* _TASK TO CARRY OUT_: Return the records exactly, from the first line through the "uniuni（うにうに） (1373, 494)" line.

* _MATERIAL SHOWN_:
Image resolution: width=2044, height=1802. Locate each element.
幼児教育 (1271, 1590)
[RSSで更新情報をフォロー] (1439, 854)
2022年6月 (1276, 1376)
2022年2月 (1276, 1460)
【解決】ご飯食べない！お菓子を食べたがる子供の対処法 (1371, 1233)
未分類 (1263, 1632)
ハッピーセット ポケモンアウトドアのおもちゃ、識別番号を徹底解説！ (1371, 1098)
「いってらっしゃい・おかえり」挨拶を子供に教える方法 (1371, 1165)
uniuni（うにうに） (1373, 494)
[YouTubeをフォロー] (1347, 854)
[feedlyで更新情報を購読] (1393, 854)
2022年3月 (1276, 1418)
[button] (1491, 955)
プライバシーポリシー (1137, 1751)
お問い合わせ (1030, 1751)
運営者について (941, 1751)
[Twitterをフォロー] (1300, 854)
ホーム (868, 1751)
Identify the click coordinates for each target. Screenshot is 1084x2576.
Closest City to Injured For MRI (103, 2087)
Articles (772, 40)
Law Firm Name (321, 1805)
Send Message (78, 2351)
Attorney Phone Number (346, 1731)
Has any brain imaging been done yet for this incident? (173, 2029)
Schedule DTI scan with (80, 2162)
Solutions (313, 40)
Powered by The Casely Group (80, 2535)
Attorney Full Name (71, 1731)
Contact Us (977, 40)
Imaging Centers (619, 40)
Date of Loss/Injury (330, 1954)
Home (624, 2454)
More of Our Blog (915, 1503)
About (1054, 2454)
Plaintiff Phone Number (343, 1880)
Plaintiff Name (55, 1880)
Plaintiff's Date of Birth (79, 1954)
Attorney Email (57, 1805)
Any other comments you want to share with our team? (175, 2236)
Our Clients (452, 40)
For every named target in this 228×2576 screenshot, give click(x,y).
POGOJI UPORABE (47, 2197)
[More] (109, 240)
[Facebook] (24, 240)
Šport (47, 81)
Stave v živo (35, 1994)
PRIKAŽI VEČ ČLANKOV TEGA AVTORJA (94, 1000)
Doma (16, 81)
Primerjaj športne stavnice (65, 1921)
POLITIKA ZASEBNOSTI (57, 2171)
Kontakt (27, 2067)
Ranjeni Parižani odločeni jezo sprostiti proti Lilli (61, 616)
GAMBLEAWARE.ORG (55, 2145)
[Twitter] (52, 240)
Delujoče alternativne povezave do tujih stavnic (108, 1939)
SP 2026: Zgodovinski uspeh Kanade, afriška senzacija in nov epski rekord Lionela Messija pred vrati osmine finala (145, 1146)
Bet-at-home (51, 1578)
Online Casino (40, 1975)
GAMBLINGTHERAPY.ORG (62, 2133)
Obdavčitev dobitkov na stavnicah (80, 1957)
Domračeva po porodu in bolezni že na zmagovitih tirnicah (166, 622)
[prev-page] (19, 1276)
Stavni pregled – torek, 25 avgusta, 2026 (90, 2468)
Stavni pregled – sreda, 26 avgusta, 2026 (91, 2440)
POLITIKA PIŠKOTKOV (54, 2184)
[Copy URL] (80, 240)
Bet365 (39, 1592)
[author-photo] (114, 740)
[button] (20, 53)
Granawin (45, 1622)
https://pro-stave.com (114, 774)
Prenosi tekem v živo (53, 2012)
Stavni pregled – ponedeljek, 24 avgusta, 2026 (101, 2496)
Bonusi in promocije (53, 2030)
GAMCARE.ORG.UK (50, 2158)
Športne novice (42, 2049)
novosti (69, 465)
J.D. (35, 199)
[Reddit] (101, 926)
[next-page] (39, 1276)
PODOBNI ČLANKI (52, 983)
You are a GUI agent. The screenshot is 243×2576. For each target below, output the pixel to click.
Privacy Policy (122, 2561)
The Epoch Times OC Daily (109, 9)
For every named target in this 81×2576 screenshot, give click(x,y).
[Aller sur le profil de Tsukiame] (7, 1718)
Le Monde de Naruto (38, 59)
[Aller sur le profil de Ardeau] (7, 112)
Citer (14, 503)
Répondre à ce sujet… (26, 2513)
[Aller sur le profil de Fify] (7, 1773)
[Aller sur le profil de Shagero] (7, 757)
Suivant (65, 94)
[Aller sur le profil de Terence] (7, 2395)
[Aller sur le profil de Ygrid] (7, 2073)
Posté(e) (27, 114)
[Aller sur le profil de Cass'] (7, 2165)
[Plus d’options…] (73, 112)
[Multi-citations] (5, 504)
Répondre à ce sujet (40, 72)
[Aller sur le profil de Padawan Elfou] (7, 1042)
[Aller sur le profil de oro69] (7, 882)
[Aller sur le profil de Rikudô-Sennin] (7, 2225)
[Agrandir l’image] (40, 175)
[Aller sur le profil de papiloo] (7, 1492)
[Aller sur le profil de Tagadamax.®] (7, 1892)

* _TASK RESPONSE_:
Image resolution: width=2044, height=1802. Locate each element.
幼児教育 (1271, 1590)
[RSSで更新情報をフォロー] (1439, 854)
2022年6月 (1276, 1376)
2022年2月 (1276, 1460)
【解決】ご飯食べない！お菓子を食べたがる子供の対処法 (1371, 1233)
未分類 (1263, 1632)
ハッピーセット ポケモンアウトドアのおもちゃ、識別番号を徹底解説！ (1371, 1098)
「いってらっしゃい・おかえり」挨拶を子供に教える方法 (1371, 1165)
uniuni（うにうに） (1373, 494)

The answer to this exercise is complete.